C’est en effet au tournant des XVIe et XVIIe siècles que la langue française a commencé à s’installer et à avancer dans le monde. Au XVIe siècle, la langue française est la langue du roi de France, la langue de la région de Paris, mais, en même temps c’est une langue présente là où on ne l’attend pas, qui pénètre en Angleterre pour une bonne raison : la cohabitation franco-anglaise dans les périodes les plus éloignées de l’histoire fait que les Anglais installés sur le sol français ont adopté beaucoup de mots français. Je tiens à insister là-dessus parce qu’on évoque toujours la menace que l’anglais fait peser sur le français, le fait que des mots anglais pénètrent dans le français. Mais la vérité c’est qu’avant le XVIe siècle un nombre considérable de mots français ont envahi la langue anglaise et puis ils reviennent, vers le français maintenant. Les Anglais peuvent aussi se plaindre de la francisation de leur langue telle qu’elle s’est opérée dans le passé.

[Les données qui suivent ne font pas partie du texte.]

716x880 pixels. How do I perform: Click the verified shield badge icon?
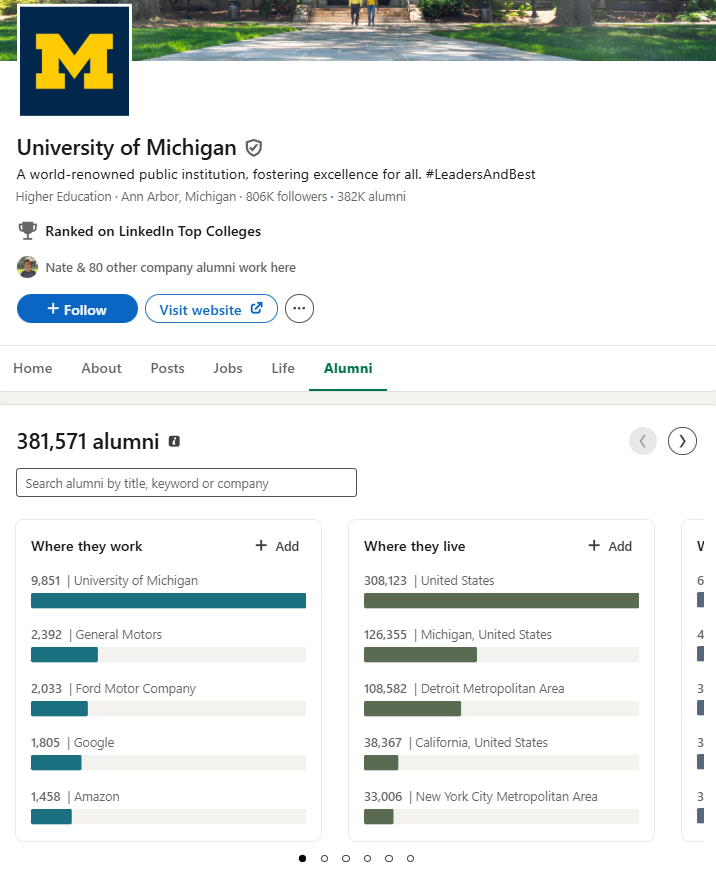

Alors langue du roi de France certes, mais le roi de France était installé à Paris et à cette époque-là sur le territoire, qui était le domaine royal, on parlait diverses langues, langues régionales, locales. Entre ce que disait le roi et ce que disait le paysan à 100 km de la capitale, la compréhension n’était pas grande. Et de surcroît au tournant du XVIIe siècle, deux langues courantes commencent à pénétrer le domaine royal.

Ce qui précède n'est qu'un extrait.